De plus, elle assurerait un calme sécuritaire durable pour les habitants du sud d’Israël, comparable à celui qui prévaut en Cisjordanie, l’AP ayant abandonné le projet de recours à la violence.

Elle marquerait également les esprits, fondant une coopération militaire au grand jour entre l’Etat hébreu et l’OLP ; une sorte d’alliance de sang, d’un type difficilement délébile.

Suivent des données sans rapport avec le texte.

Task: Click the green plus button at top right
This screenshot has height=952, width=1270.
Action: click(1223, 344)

Et tous les spécialistes savent pertinemment que l’Etat palestinien ne pourra véritablement voir le jour tant qu’il existera deux entités palestiniennes entre la mer et le Jourdain, ce, quelles que soient les décisions des ronds de cuir à l’ONU. Pour Abbas et Fayyad, cette option est infiniment plus favorable qu’un forcing diplomatique à New York, qui ne fera que repousser aux calendes grecques l’établissement de l’Etat qu’ils convoitent.

En plus du courage qui manque à la direction de l’AP pour réaliser cet acte de maturité incontournable dans la réalisation de son projet, l’autre écueil se situe au sein de la coalition gouvernementale aux affaires à Jérusalem, qui comprend, aussi bien que nous, que ce plan conduit irrémédiablement à la création de la Palestine, et qui n’en veut pas.

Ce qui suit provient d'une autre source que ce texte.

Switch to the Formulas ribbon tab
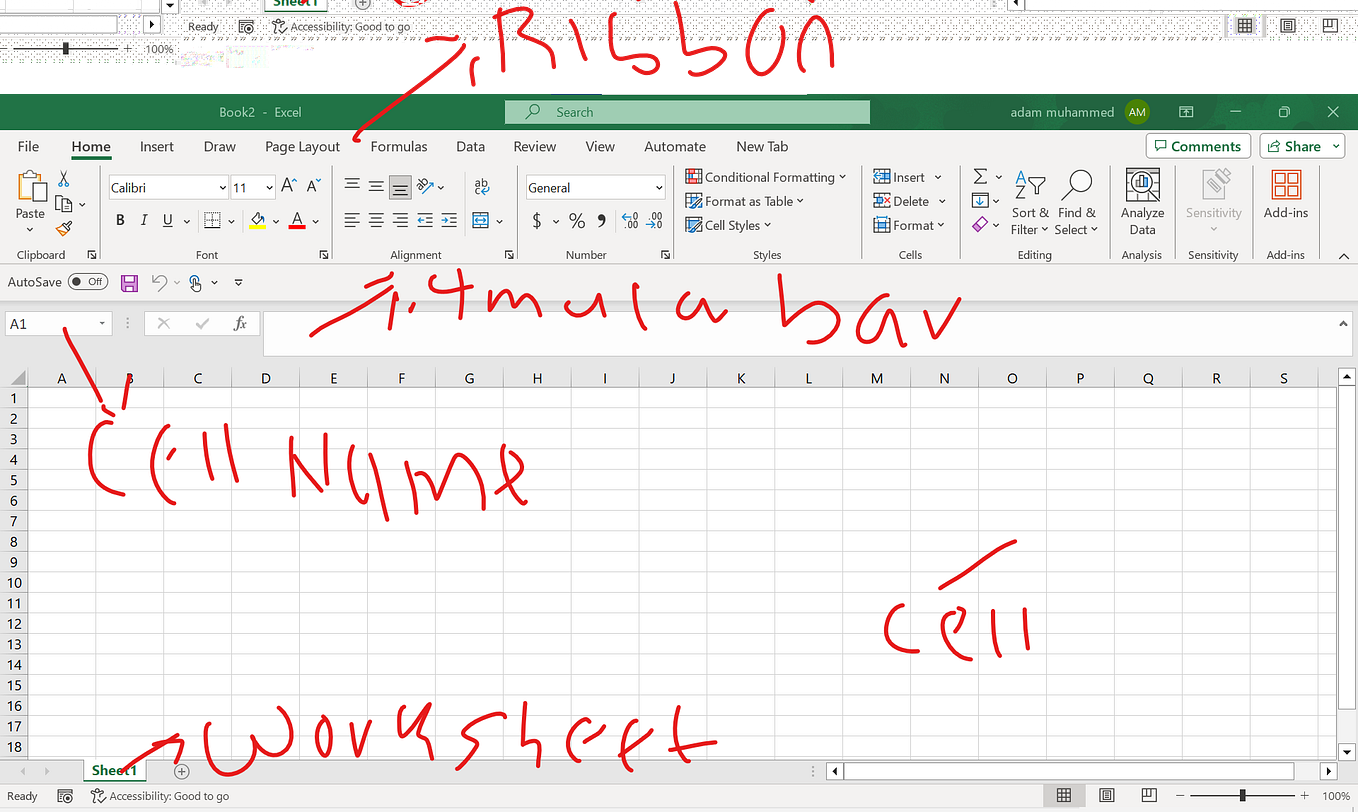 tap(398, 146)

L’embarras de Netanyahu et de Libermann est que le million trois cent mille Palestiniens vivant à Gaza ne va pas s’évaporer spontanément par la volonté du saint esprit ; et que, tant qu’ils existeront, et tant qu’ils seront dirigés par des djihadistes, Israël ne connaîtra pas la paix.

Entre deux maux, le choix est effectivement malaisé, mais l’inertie et le manque de projet politique de Netanyahu ne contiennent pas l’esquisse de la moindre solution. Faute d’initiative audacieuse dans ce domaine, ça n’est qu’une affaire de quelques mois avant qu’il ne faille, à nouveau, imposer aux habitants de Be’er Sheva de se recroqueviller dans les abris et d’enterrer leur morts dans l’attente d’une issue improbable.

Faute de clairvoyance, et de talent d’hommes d’Etat, les Hébreux vont bientôt se retrouver, une fois de plus, devant un dilemme aboutissant, dans tous les cas, à une impasse ; et les Palestiniens de Ramallah, à promouvoir des initiatives chimériques qui les éloignent, en fait, de leur terre promise.

Et les rumeurs courant, ce soir, sur l’éventuelle acceptation d’une tadyah par les islamistes de Gaza ne changent rien à rien quant au fond. La tadyah, qu’elle tienne ou qu’elle explose mort-née, étant, par définition coranique, un cessez-le-feu par opportunité, dans l’attente de pouvoir reprendre les hostilités sous de meilleurs auspices.